Trecho do documento:
____________________

PGR PEDE ARQUIVAMENTO DE RELATÓRIO SOBRE MORAES E VORCARO E PROVOCA QUESTIONAMENTOS

Política

Paulo Gonet sustenta que André Mendonça teria extrapolado suas competências; documento da Polícia Federal reúne mensagens e informações sobre contrato milionário ligado ao Banco Master

O procurador-geral da República, Paulo Gonet, pediu ao Supremo Tribunal Federal a anulação e o arquivamento do relatório da Polícia Federal que reúne informações sobre a relação entre o ministro Alexandre de Moraes e Daniel Vorcaro, ex-controlador do Banco Master.

A manifestação ocorreu depois de o ministro André Mendonça, relator do caso, determinar a retirada do sigilo dos autos. Segundo Gonet, Mendonça teria extrapolado os limites de sua atuação ao requisitar a produção do documento sem provocação da Procuradoria-Geral da República ou da própria Polícia Federal e sem autorização prévia do colegiado do STF.

____________________

[Dados armazenados]
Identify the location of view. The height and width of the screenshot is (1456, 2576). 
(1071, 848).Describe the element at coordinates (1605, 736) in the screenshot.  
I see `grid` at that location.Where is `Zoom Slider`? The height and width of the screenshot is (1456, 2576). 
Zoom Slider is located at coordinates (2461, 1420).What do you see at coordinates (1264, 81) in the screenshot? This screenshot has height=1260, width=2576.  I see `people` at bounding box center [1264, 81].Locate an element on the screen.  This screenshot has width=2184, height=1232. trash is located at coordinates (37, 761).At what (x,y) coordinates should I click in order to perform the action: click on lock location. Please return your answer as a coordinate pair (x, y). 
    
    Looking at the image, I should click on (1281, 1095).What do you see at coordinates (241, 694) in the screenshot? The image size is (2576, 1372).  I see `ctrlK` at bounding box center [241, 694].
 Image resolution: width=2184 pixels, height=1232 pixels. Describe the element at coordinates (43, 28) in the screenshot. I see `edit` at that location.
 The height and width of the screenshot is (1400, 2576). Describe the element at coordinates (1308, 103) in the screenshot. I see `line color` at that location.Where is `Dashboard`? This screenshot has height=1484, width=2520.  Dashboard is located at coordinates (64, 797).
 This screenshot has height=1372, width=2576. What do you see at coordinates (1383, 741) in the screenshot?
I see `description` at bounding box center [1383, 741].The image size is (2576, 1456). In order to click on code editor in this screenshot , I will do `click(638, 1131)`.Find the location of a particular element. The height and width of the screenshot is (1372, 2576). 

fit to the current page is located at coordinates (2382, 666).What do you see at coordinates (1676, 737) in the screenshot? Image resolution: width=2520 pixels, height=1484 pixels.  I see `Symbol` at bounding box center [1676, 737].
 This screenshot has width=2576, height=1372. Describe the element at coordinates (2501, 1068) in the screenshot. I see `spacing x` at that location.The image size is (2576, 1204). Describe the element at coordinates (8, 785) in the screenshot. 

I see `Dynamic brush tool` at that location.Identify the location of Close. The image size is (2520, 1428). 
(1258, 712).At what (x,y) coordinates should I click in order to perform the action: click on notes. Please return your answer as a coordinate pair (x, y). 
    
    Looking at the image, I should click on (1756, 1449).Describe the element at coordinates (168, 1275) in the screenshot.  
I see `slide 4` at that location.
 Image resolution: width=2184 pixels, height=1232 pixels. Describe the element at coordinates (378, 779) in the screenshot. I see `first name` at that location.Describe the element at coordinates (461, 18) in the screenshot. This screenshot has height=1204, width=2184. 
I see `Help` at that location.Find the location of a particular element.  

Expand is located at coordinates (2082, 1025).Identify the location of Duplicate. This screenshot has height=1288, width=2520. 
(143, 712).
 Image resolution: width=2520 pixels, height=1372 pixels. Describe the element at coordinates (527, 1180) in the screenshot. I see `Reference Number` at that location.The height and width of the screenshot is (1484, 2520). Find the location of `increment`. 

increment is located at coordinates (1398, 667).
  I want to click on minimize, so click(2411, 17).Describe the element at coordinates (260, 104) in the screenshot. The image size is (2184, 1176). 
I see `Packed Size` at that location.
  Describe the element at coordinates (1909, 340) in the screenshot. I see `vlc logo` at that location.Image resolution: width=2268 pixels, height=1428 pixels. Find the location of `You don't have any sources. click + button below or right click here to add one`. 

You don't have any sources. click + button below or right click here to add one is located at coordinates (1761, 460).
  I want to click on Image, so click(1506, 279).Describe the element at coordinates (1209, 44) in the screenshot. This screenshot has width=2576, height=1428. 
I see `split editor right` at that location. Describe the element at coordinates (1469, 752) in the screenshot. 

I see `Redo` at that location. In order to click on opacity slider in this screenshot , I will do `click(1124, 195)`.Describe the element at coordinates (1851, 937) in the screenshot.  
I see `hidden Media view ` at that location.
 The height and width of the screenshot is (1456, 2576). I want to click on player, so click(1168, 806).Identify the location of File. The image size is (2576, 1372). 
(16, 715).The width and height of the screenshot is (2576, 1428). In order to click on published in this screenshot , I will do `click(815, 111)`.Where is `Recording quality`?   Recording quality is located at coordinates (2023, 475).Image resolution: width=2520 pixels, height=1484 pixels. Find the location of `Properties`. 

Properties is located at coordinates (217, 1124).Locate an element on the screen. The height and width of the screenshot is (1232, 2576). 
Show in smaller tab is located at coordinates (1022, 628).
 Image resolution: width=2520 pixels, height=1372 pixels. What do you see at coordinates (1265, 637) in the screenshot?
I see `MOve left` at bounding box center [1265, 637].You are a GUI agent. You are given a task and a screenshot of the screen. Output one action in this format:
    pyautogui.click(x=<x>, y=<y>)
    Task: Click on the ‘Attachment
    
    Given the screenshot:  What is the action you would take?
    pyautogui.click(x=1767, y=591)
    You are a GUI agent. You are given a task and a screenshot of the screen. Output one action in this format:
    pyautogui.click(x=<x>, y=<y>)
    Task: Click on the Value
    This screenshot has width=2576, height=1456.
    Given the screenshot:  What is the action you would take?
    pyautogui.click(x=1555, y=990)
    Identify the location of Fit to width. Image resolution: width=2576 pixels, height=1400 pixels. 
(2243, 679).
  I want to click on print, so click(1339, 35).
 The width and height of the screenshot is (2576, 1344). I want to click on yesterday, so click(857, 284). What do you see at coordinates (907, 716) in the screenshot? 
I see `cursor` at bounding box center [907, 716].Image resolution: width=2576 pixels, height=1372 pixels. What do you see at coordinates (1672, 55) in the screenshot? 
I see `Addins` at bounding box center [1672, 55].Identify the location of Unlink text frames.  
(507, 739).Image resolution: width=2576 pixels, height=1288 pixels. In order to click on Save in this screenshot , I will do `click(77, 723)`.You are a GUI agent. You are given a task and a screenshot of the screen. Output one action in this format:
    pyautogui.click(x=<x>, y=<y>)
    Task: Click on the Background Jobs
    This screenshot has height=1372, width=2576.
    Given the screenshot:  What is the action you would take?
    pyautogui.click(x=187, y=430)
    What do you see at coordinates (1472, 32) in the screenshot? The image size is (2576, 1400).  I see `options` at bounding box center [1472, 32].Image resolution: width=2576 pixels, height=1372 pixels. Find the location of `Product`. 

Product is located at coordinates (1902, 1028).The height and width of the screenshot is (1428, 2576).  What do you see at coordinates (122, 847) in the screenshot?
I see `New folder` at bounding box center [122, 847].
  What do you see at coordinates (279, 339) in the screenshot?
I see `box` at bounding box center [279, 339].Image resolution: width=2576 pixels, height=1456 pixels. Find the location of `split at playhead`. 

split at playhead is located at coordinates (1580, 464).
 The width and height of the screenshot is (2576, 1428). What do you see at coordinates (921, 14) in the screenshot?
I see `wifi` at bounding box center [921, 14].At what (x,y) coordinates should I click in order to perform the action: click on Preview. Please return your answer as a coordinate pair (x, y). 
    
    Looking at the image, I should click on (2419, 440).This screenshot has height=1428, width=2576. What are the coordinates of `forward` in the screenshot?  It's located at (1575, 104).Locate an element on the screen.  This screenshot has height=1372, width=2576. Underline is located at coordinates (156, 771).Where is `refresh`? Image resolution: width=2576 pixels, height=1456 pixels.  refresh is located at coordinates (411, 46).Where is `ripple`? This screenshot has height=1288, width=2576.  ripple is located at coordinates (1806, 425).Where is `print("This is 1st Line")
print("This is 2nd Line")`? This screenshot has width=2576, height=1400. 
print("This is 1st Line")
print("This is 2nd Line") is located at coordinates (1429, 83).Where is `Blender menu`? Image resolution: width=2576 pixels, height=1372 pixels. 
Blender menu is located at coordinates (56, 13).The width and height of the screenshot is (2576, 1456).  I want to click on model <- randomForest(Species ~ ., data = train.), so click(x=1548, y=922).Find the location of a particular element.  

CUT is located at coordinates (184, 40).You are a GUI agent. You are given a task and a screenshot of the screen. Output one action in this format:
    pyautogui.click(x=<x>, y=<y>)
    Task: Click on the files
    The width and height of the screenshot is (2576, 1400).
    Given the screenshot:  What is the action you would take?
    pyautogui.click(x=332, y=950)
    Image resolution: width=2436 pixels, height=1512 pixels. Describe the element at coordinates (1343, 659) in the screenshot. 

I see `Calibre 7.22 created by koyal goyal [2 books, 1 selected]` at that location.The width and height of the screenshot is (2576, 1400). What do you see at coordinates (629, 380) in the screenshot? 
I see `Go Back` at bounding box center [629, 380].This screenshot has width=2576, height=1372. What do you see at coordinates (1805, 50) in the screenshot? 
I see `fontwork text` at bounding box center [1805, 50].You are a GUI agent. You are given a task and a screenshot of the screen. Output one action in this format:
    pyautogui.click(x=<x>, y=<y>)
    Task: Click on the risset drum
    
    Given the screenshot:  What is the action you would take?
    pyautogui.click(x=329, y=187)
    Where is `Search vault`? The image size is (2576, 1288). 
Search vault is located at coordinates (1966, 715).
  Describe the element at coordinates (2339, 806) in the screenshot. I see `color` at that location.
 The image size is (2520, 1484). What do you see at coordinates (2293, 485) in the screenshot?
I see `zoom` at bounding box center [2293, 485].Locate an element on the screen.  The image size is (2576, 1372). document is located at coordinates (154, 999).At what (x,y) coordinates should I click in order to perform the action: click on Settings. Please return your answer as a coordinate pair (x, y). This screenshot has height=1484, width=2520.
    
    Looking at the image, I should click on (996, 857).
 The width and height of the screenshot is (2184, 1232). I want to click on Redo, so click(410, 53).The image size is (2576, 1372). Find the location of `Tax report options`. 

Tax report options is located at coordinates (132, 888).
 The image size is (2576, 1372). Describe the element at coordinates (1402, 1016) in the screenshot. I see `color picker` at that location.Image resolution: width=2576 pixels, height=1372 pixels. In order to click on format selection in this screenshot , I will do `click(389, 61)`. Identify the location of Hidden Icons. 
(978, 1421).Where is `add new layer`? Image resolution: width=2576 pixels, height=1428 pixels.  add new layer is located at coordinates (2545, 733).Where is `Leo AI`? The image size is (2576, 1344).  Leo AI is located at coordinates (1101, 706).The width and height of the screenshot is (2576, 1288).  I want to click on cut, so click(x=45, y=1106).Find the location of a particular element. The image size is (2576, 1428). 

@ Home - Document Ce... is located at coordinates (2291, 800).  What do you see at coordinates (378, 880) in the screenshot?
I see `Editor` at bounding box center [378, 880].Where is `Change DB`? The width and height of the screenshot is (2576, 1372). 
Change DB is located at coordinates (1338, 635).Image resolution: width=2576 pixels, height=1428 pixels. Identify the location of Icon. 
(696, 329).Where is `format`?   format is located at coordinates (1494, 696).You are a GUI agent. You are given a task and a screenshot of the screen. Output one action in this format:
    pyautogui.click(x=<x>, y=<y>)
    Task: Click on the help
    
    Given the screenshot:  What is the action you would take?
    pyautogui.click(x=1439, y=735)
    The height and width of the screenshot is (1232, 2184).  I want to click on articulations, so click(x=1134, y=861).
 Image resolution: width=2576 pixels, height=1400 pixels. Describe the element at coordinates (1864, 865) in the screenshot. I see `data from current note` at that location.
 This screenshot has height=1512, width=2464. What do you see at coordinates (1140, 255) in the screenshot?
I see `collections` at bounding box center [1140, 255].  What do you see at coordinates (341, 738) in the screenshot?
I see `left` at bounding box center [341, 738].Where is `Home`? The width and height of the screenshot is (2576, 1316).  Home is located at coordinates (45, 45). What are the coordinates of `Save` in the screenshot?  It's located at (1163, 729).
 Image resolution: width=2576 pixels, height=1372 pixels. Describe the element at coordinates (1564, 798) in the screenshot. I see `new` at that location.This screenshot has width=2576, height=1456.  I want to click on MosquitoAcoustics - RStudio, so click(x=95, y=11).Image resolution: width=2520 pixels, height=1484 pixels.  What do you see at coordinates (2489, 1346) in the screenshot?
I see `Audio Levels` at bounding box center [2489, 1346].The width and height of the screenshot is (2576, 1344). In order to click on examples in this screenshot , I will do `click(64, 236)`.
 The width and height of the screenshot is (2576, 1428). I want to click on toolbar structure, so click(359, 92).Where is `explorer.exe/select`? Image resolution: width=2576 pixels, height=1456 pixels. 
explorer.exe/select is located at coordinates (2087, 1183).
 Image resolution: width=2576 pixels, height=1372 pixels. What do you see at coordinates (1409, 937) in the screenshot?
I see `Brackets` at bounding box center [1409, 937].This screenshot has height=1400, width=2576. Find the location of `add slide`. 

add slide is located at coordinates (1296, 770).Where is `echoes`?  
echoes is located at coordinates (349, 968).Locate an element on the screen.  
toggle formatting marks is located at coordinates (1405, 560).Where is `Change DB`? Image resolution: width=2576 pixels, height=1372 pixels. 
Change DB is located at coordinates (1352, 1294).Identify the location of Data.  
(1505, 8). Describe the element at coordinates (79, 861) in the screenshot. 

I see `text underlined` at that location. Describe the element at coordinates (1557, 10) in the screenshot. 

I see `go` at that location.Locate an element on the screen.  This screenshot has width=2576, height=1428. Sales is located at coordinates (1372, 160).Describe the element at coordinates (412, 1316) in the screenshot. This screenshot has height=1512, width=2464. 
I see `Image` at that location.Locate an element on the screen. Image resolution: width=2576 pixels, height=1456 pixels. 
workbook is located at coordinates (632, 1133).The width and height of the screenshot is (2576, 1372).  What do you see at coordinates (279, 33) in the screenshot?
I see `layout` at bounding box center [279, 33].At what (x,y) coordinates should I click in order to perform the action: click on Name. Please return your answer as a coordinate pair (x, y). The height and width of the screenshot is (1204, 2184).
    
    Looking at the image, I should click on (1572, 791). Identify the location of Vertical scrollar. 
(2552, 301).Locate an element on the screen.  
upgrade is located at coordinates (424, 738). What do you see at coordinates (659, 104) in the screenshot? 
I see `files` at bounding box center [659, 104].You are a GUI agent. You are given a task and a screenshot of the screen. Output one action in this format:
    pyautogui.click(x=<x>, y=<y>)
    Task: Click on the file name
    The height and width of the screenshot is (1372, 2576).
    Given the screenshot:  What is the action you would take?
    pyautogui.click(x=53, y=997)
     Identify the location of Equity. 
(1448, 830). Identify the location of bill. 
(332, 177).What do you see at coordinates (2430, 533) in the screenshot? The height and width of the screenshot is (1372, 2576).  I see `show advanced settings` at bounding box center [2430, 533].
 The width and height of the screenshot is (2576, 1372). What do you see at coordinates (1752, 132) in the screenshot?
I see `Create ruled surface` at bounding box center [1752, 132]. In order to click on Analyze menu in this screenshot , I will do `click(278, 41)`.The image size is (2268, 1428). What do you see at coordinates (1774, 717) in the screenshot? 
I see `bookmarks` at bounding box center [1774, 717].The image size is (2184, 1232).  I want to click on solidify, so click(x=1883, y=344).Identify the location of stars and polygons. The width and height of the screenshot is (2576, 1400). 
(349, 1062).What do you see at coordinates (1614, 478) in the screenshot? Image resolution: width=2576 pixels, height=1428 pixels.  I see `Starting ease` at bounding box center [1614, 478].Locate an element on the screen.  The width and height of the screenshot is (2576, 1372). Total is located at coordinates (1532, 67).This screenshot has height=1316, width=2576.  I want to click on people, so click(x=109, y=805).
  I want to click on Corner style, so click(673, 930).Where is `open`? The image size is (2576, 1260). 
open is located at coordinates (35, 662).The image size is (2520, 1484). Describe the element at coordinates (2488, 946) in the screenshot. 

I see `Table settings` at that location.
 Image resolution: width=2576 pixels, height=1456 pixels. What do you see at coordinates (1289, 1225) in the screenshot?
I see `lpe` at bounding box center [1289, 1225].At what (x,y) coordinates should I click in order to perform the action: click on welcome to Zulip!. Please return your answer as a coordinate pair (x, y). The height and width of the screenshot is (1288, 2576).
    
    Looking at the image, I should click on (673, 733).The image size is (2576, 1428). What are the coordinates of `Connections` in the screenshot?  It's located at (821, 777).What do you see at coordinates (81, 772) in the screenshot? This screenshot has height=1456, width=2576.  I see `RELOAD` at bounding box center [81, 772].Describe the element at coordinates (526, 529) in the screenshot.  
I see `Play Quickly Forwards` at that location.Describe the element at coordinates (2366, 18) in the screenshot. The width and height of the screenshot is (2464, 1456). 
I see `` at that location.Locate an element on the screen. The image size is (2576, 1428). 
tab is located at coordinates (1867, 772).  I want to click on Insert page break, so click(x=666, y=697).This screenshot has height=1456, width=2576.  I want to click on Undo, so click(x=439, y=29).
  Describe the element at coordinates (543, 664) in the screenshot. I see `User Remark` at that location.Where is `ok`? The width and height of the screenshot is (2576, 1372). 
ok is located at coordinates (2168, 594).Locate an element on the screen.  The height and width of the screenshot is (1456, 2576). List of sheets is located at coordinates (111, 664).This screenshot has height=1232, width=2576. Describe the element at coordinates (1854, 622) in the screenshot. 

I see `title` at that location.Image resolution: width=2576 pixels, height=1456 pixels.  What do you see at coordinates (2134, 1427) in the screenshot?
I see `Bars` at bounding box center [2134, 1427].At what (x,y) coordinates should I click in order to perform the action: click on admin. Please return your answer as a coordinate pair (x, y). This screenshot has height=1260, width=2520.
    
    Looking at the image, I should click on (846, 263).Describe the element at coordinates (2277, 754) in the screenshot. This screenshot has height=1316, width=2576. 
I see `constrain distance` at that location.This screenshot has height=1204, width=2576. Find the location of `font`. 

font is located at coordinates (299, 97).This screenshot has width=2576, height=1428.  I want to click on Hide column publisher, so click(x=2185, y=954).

____________________

Exercícios propostos:
a) Na notícia sobre o pedido da PGR, quem é o relator do caso?
b) Transcreva da notícia sobre o pedido da PGR o trecho que vai de "O procurador-geral da" até "do Banco Master.", incluindo estas palavras.

Respostas aos exercícios:
a) O ministro André Mendonça.

b)
O procurador-geral da República, Paulo Gonet, pediu ao Supremo Tribunal Federal a anulação e o arquivamento do relatório da Polícia Federal que reúne informações sobre a relação entre o ministro Alexandre de Moraes e Daniel Vorcaro, ex-controlador do Banco Master.